Brummer was to have been part of the final sortie of the High Seas Fleet at the end of October 1918, during which she would have laid an offensive minefield to damage British ships before a major fleet engagement. But the operation was cancelled due to the mutiny of the High Seas Fleet that began in Wilhelmshaven. In an attempt to suppress the mutiny, the fleet was dispersed, and Brummer and the rest of IV Scouting Group were sent to Kiel. Already on 4 November, they were moved again and while the ships were still at sea, the unit was disbanded. Brummer and Strassburg were initially sent to Sonderburg, but on 6 November, Brummer left to join Bremse at Swinemünde. The local soldatenrat (soldier's council) ordered Brummer to return to Kiel, but Gorrissen refused and instead placed his ship out of commission on 7 November.

===Fate===
Along with the most modern units of the High Seas Fleet, Brummer and Bremse were included in the ships specified for internment at Scapa Flow by the victorious Allied powers in the terms of the armistice with Germany that ended the fighting. The ships steamed out of Germany on 21 November 1918 in single file, commanded by Rear Admiral Ludwig von Reuter. They were met at sea by a combined fleet of 370 British, American, and French warships. The fleet arrived in the Firth of Forth later that day, and between 25 and 27 November, they were escorted to Scapa Flow. Upon arrival, all wireless equipment was removed from the ships and the breech blocks of their heavy guns were removed to prevent their use. Crews were reduced to minimum levels, with the excess men being carried home to Germany in early December.

The fleet remained in captivity during the negotiations that ultimately produced the Treaty of Versailles. Reuter believed that the British intended to seize the German ships on 21 June 1919, which was the deadline for Germany to have signed the peace treaty. Unaware that the deadline had been extended to the 23rd, Reuter ordered the ships to be sunk at the next opportunity. On the morning of 21 June, the British fleet left Scapa Flow to conduct training maneuvers, and at 11:20 Reuter transmitted the order to his ships. Brummer sank at 13:05; she was never raised for scrapping and remains on the bottom of Scapa Flow.

The salvage rights to the wreck passed through various hands between 1962 and 1981, during which time parts of the ship were removed by several different salvage companies. Ownership of the wreck was transferred back to the Ministry of Defence in 1981, and after salvage rights expired on 17 November 1985, the wreck was sold to the Orkney Islands Council on 3 November 1986 for the nominal sum of 1 pound.

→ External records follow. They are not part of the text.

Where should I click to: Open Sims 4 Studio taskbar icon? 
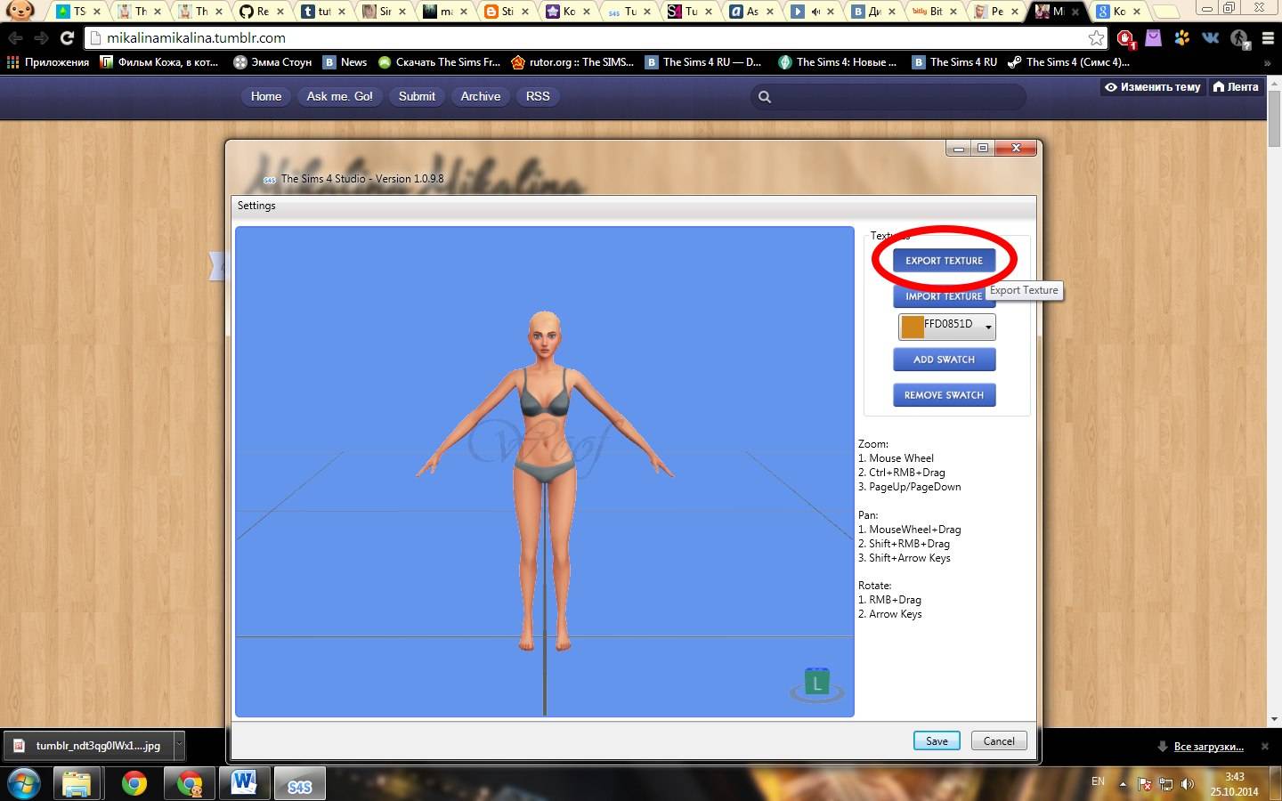click(299, 784)
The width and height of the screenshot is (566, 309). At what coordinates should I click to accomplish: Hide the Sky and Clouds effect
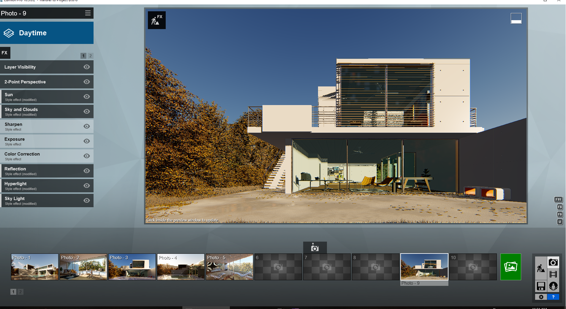coord(87,112)
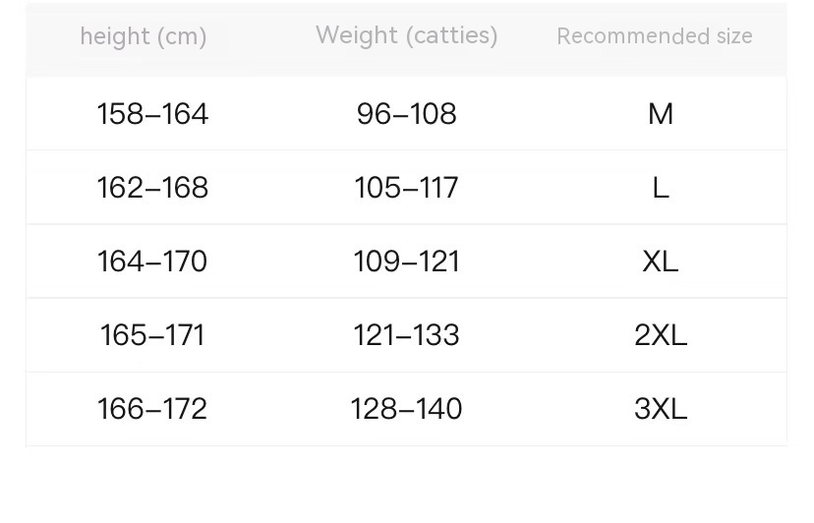Click the "height (cm)" column header
Viewport: 814px width, 523px height.
pyautogui.click(x=144, y=37)
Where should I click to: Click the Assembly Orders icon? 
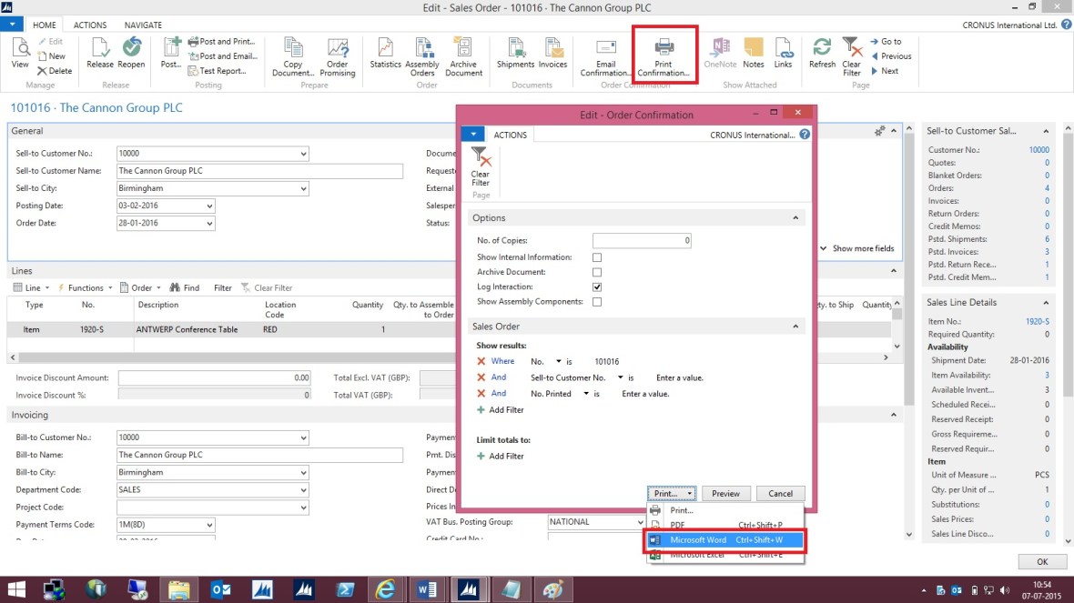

The wreck was then declared a scheduled monument on 23 May 2001. In 2017, marine archaeologists from the Orkney Research Center for Archaeology conducted extensive surveys of Brummer and nine other wrecks in the area, including six other German and three British warships. The archaeologists mapped the wrecks with sonar and examined them with remotely operated underwater vehicles as part of an effort to determine how the wrecks are deteriorating. Her wreck lies at 36 m and remains a popular site for recreational scuba divers.